Lazuli Green Island Mama

Lazuli Green Island Mama

Monday, August 22, 2011

alive girl

I seem to have lost my hazy, softer edge. I'm trying to rekindle it with a shirt that says "alive girl" on the label and a favourite scarf and pair of boots. But the scarf has shrunk and I can't find my rose-coloured glasses.

Perhaps it's just winter closing in on me. A cold winter during a challenging year. Perhaps it's a sense of disappointment. Perhaps I've just been a little short of time. All that running around has made me dizzy. And that Zimbabwean... well, he spins so quickly that not even he can keep up.

Someone said to me today that perhaps it's Sydney. The rat race. But I think its my natural tendency to say yes to too many things.

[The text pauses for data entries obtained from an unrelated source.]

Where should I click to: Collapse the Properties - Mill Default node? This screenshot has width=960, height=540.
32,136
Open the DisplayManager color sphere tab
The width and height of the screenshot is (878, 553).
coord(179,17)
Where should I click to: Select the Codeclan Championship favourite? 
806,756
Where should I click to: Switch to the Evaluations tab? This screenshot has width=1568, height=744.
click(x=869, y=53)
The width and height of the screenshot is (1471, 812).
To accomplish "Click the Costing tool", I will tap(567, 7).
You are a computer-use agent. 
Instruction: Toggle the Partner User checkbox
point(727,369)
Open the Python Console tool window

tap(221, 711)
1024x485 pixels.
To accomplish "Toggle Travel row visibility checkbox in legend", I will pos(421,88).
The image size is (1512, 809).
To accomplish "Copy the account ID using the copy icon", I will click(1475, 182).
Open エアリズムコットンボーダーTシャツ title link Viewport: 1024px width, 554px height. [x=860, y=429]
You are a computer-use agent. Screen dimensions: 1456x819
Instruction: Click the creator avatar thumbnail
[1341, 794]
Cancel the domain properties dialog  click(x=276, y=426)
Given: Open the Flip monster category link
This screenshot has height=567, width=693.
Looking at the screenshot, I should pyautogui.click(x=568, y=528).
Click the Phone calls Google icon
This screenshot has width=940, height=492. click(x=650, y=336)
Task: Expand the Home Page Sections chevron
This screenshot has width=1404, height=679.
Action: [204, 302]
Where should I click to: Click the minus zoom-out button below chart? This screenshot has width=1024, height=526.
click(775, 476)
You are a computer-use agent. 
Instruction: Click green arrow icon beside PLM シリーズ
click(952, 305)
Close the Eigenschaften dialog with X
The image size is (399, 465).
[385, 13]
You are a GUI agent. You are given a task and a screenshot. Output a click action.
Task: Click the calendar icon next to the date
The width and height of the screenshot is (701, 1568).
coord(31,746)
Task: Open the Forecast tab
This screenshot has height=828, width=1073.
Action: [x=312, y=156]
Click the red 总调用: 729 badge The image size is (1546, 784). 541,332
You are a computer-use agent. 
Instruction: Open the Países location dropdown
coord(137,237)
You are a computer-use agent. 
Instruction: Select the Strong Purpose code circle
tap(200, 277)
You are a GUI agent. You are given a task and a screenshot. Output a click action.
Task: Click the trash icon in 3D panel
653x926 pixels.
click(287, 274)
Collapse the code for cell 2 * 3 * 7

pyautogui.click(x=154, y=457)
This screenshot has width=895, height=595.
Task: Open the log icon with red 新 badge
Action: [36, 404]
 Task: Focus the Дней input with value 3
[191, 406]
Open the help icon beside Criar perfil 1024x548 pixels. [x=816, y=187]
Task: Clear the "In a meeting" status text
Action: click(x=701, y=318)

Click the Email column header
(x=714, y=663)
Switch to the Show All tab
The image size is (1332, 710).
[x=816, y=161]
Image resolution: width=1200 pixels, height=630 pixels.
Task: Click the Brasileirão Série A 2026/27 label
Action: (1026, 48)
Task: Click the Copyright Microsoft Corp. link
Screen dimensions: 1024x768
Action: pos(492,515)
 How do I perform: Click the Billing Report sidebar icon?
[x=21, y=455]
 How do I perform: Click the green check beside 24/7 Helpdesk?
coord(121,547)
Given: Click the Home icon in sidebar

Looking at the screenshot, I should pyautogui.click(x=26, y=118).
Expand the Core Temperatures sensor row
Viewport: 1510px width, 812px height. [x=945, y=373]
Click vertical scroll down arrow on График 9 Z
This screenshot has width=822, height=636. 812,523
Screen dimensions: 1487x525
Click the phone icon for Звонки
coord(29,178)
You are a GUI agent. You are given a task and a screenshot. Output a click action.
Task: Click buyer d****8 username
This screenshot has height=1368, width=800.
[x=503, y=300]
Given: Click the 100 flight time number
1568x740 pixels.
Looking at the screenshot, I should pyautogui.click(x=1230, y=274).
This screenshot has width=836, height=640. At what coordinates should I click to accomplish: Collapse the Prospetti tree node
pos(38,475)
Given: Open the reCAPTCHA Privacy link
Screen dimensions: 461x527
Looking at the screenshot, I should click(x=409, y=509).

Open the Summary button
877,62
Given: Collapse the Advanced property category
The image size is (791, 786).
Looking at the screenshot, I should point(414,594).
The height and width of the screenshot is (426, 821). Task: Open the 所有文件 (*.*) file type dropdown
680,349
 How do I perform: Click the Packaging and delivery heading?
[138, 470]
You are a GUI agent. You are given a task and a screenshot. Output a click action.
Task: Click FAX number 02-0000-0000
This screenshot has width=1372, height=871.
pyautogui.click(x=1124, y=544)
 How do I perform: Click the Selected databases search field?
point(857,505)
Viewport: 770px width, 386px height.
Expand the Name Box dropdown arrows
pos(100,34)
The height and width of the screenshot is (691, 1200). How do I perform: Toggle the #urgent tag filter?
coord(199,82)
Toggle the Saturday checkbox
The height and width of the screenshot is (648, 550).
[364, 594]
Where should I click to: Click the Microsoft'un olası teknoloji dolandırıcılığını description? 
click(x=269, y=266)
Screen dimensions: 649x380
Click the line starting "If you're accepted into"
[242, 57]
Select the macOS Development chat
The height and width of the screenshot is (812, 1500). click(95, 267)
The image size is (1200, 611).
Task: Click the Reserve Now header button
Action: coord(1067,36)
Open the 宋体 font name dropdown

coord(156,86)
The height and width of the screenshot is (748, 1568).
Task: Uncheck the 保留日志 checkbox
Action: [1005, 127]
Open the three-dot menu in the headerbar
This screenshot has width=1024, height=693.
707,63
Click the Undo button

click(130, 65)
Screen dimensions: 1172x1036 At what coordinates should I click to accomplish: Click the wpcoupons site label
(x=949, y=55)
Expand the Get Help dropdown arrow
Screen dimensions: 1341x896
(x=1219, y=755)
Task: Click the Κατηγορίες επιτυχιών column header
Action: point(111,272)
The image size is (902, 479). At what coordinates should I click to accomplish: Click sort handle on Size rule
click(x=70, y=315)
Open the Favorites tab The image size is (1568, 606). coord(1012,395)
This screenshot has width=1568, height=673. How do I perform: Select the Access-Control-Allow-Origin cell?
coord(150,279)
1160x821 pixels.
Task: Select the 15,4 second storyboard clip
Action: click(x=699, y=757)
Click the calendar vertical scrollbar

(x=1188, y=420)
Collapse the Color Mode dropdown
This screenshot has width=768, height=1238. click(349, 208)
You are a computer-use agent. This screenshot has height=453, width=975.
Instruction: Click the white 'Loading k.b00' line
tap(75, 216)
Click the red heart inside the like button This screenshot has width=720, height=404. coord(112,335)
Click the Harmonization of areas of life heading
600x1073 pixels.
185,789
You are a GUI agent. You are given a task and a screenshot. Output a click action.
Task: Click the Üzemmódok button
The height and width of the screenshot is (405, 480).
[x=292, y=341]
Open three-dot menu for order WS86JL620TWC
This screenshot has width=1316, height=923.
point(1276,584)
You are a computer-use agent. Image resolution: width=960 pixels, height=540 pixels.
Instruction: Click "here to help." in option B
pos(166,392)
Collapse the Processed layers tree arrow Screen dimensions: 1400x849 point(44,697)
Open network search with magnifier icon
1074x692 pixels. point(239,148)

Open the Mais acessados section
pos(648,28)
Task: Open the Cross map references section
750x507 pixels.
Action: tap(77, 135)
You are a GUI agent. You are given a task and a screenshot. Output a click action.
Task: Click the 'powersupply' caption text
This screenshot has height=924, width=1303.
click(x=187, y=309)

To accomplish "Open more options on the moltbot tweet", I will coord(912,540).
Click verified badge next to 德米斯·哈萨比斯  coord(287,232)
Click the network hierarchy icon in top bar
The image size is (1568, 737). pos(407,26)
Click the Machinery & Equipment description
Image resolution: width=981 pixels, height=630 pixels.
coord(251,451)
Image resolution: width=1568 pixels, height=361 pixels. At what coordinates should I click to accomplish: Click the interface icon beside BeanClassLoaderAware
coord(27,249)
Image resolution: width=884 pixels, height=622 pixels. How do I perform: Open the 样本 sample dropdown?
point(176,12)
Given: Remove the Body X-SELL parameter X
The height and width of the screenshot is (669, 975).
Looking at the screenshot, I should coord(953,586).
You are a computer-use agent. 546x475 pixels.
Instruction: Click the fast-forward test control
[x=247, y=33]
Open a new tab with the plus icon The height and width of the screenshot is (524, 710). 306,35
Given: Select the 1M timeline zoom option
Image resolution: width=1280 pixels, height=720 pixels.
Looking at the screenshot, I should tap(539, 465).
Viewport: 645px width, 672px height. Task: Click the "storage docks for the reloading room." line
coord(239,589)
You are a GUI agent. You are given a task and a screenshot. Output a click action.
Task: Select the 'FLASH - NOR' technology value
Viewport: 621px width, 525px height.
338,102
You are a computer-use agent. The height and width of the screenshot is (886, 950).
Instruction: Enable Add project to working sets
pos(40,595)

I'm learning that when I'm happiest with a place, it's because I'm connected to the people. I was very happy with my teenage hometown when I felt I was in many connected relationships, which I don't feel there now, so there are few reasons to return.

In my new place, I'd like my connectedness to be less focused on the people and much more with the trees, the national park, the sound of the water, the feel of it on a summer's day, the hills, the sky stretching above and beyond it all. I want to feel it all deeply within me, stirring my blood whilst soothing my soul. Yes, that's what I want... a piece and peace of that great Mother, rejuvenating my soul.